### [What this task involves]
Since the entries below must stay intact, return each one exactly.

### [Pixel coordinate grounding data]

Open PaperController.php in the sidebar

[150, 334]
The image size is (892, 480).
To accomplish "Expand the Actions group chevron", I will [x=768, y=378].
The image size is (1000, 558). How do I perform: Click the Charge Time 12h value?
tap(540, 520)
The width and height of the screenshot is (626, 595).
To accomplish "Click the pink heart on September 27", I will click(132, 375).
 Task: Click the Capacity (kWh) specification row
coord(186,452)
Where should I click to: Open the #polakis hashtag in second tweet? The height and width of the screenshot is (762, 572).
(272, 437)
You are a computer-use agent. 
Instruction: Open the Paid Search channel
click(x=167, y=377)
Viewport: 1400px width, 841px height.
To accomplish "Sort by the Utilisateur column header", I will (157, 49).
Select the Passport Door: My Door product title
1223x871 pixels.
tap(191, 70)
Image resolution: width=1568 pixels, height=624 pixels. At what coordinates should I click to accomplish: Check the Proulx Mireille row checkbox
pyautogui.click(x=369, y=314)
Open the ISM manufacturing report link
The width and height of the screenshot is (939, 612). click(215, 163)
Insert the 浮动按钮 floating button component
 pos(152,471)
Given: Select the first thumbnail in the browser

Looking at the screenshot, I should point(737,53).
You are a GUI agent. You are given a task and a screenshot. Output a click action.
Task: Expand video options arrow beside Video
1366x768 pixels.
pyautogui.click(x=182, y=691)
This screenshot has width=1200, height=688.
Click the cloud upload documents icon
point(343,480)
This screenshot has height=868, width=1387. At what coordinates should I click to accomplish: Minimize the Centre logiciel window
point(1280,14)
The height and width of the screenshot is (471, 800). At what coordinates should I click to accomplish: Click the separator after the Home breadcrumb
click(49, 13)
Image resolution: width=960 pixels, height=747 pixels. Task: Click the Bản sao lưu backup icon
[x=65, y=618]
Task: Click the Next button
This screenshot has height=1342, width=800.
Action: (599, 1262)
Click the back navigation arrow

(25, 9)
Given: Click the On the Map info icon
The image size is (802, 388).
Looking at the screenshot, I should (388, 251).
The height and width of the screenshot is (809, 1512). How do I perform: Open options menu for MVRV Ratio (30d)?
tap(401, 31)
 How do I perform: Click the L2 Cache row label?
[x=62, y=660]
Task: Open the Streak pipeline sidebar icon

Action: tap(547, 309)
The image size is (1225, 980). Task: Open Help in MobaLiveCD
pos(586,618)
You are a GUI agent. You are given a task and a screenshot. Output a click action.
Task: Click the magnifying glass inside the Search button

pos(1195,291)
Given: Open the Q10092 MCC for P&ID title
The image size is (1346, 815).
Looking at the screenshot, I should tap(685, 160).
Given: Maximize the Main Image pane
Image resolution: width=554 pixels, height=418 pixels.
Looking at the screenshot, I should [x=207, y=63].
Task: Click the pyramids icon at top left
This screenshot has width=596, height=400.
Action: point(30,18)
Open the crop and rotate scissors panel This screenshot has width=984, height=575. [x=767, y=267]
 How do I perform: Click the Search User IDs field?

### [Response to this task]
Open PaperController.php in the sidebar

[150, 334]
The image size is (892, 480).
To accomplish "Expand the Actions group chevron", I will [x=768, y=378].
The image size is (1000, 558). How do I perform: Click the Charge Time 12h value?
tap(540, 520)
The width and height of the screenshot is (626, 595).
To accomplish "Click the pink heart on September 27", I will click(132, 375).
 Task: Click the Capacity (kWh) specification row
coord(186,452)
Where should I click to: Open the #polakis hashtag in second tweet? The height and width of the screenshot is (762, 572).
(272, 437)
You are a computer-use agent. 
Instruction: Open the Paid Search channel
click(x=167, y=377)
Viewport: 1400px width, 841px height.
To accomplish "Sort by the Utilisateur column header", I will (157, 49).
Select the Passport Door: My Door product title
1223x871 pixels.
tap(191, 70)
Image resolution: width=1568 pixels, height=624 pixels. At what coordinates should I click to accomplish: Check the Proulx Mireille row checkbox
pyautogui.click(x=369, y=314)
Open the ISM manufacturing report link
The width and height of the screenshot is (939, 612). click(215, 163)
Insert the 浮动按钮 floating button component
 pos(152,471)
Given: Select the first thumbnail in the browser

Looking at the screenshot, I should point(737,53).
You are a GUI agent. You are given a task and a screenshot. Output a click action.
Task: Expand video options arrow beside Video
1366x768 pixels.
pyautogui.click(x=182, y=691)
This screenshot has width=1200, height=688.
Click the cloud upload documents icon
point(343,480)
This screenshot has height=868, width=1387. At what coordinates should I click to accomplish: Minimize the Centre logiciel window
point(1280,14)
The height and width of the screenshot is (471, 800). At what coordinates should I click to accomplish: Click the separator after the Home breadcrumb
click(49, 13)
Image resolution: width=960 pixels, height=747 pixels. Task: Click the Bản sao lưu backup icon
[x=65, y=618]
Task: Click the Next button
This screenshot has height=1342, width=800.
Action: (599, 1262)
Click the back navigation arrow

(25, 9)
Given: Click the On the Map info icon
The image size is (802, 388).
Looking at the screenshot, I should (388, 251).
The height and width of the screenshot is (809, 1512). How do I perform: Open options menu for MVRV Ratio (30d)?
tap(401, 31)
 How do I perform: Click the L2 Cache row label?
[x=62, y=660]
Task: Open the Streak pipeline sidebar icon

Action: tap(547, 309)
The image size is (1225, 980). Task: Open Help in MobaLiveCD
pos(586,618)
You are a GUI agent. You are given a task and a screenshot. Output a click action.
Task: Click the magnifying glass inside the Search button

pos(1195,291)
Given: Open the Q10092 MCC for P&ID title
The image size is (1346, 815).
Looking at the screenshot, I should tap(685, 160).
Given: Maximize the Main Image pane
Image resolution: width=554 pixels, height=418 pixels.
Looking at the screenshot, I should [x=207, y=63].
Task: Click the pyramids icon at top left
This screenshot has width=596, height=400.
Action: point(30,18)
Open the crop and rotate scissors panel This screenshot has width=984, height=575. [x=767, y=267]
 How do I perform: Click the Search User IDs field?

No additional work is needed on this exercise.